_PASSAGE GIVEN:_
....

Wednesday, 23 April 2014

Hadoop WordCount Example In Detail


For any programming language there is a "Hello World" program. Like wise for Hadoop also there is a "Hello World" program - WordCount Example.


/*
 * import Statements
 */
import java.io.IOException;
import java.util.*;
import org.apache.hadoop.fs.Path;
import org.apache.hadoop.conf.*;
import org.apache.hadoop.io.*;
import org.apache.hadoop.mapreduce.*;
import org.apache.hadoop.mapreduce.lib.input.FileInputFormat;
import org.apache.hadoop.mapreduce.lib.input.TextInputFormat;
import org.apache.hadoop.mapreduce.lib.output.FileOutputFormat;
import org.apache.hadoop.mapreduce.lib.output.TextOutputFormat;

/**
 * @author Unmesha SreeVeni U.B
 *
 */
public class WordCount {
 /*
  * Map class extends Mapper Base Class 
  * Four arguments 
  * key/Value input and
  * key Value Output Types 
  * Key Input: LongWritable (Line offset of input file)

....

_GIVEN INSTRUCTION 1:_
According to the WordCount page, which program serves as the "Hello World" program for Hadoop?

_Stored dataset items:_
....

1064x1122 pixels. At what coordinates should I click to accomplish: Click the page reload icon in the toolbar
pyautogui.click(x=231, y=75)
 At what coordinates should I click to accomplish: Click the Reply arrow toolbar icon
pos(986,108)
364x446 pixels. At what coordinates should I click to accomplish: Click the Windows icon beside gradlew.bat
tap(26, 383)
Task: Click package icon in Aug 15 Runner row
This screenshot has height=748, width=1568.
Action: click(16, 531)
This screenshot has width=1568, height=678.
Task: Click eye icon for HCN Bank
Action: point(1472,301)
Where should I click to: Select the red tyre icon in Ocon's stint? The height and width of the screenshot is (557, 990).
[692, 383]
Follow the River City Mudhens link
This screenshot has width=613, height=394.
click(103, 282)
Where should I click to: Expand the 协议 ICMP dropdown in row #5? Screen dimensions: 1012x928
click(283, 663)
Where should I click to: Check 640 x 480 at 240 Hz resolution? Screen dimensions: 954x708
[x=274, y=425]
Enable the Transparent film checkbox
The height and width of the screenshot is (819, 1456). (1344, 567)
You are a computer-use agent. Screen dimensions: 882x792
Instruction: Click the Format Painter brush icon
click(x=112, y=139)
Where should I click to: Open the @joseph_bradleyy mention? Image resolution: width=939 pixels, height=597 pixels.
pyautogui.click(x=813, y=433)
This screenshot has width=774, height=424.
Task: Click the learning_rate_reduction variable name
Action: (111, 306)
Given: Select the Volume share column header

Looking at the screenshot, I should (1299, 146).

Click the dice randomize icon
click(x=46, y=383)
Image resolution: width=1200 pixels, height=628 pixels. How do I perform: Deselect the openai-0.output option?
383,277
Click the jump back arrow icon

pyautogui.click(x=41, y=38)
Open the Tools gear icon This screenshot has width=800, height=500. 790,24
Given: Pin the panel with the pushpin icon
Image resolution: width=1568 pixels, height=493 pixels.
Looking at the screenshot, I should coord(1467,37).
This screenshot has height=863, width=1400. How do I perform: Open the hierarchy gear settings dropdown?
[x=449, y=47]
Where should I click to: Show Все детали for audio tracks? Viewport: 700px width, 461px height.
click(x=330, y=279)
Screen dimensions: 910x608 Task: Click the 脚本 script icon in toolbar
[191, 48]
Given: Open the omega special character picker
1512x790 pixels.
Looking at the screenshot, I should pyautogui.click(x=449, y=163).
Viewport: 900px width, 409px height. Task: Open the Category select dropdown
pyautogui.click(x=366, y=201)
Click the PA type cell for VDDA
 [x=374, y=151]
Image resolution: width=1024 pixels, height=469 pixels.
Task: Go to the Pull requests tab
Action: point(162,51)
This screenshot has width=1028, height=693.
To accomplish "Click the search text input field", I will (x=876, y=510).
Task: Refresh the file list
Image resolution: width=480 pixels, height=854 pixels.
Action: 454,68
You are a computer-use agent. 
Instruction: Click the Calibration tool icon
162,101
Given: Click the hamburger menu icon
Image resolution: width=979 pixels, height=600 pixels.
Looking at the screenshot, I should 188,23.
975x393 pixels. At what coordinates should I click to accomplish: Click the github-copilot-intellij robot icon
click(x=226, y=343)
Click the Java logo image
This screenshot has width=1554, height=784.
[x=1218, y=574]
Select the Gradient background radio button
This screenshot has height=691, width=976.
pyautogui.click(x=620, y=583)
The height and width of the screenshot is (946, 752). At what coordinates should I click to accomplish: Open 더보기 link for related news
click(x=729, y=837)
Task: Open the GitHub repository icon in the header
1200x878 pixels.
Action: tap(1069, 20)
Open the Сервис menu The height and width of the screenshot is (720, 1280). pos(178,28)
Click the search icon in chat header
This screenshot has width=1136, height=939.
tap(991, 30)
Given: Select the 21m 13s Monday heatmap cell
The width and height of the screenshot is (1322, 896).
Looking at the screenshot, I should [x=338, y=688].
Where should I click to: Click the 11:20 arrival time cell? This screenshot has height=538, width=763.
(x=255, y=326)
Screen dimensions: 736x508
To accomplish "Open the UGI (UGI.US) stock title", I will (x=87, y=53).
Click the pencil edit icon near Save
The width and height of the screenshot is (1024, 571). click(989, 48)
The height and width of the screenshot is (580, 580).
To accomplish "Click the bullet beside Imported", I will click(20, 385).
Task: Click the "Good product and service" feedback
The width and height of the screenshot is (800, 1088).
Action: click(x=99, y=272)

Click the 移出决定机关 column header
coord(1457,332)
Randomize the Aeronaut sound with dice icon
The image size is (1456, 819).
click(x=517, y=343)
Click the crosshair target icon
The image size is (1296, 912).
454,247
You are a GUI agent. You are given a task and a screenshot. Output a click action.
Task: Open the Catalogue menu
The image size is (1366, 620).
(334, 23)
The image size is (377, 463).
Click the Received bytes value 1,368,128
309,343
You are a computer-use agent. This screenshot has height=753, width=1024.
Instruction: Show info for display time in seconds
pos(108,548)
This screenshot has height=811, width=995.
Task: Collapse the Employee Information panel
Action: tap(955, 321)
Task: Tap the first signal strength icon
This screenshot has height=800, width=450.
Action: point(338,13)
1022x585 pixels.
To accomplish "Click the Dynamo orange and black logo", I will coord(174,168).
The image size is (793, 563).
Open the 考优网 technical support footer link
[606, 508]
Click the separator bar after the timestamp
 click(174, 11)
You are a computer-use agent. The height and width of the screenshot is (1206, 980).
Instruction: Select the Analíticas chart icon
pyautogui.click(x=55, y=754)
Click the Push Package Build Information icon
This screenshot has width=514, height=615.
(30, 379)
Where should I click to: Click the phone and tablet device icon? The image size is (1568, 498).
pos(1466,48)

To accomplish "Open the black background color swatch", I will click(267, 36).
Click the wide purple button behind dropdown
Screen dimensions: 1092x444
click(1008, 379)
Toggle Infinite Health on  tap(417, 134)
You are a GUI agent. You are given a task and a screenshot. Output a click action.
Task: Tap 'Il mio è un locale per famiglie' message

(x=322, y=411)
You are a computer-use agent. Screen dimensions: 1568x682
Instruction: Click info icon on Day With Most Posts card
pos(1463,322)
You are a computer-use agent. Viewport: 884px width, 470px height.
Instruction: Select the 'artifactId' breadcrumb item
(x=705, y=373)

....

_GIVEN INSTRUCTION 2:_
Rewrite the listing from its first line through the line containing "Action: point(1472,301)", replacing "toolbar" with "menu bar" and leaving everything else unchanged.

_TASK OUTPUT 1:_
The WordCount Example.

_TASK OUTPUT 2:_
1064x1122 pixels. At what coordinates should I click to accomplish: Click the page reload icon in the menu bar
pyautogui.click(x=231, y=75)
 At what coordinates should I click to accomplish: Click the Reply arrow menu bar icon
pos(986,108)
364x446 pixels. At what coordinates should I click to accomplish: Click the Windows icon beside gradlew.bat
tap(26, 383)
Task: Click package icon in Aug 15 Runner row
This screenshot has height=748, width=1568.
Action: click(16, 531)
This screenshot has width=1568, height=678.
Task: Click eye icon for HCN Bank
Action: point(1472,301)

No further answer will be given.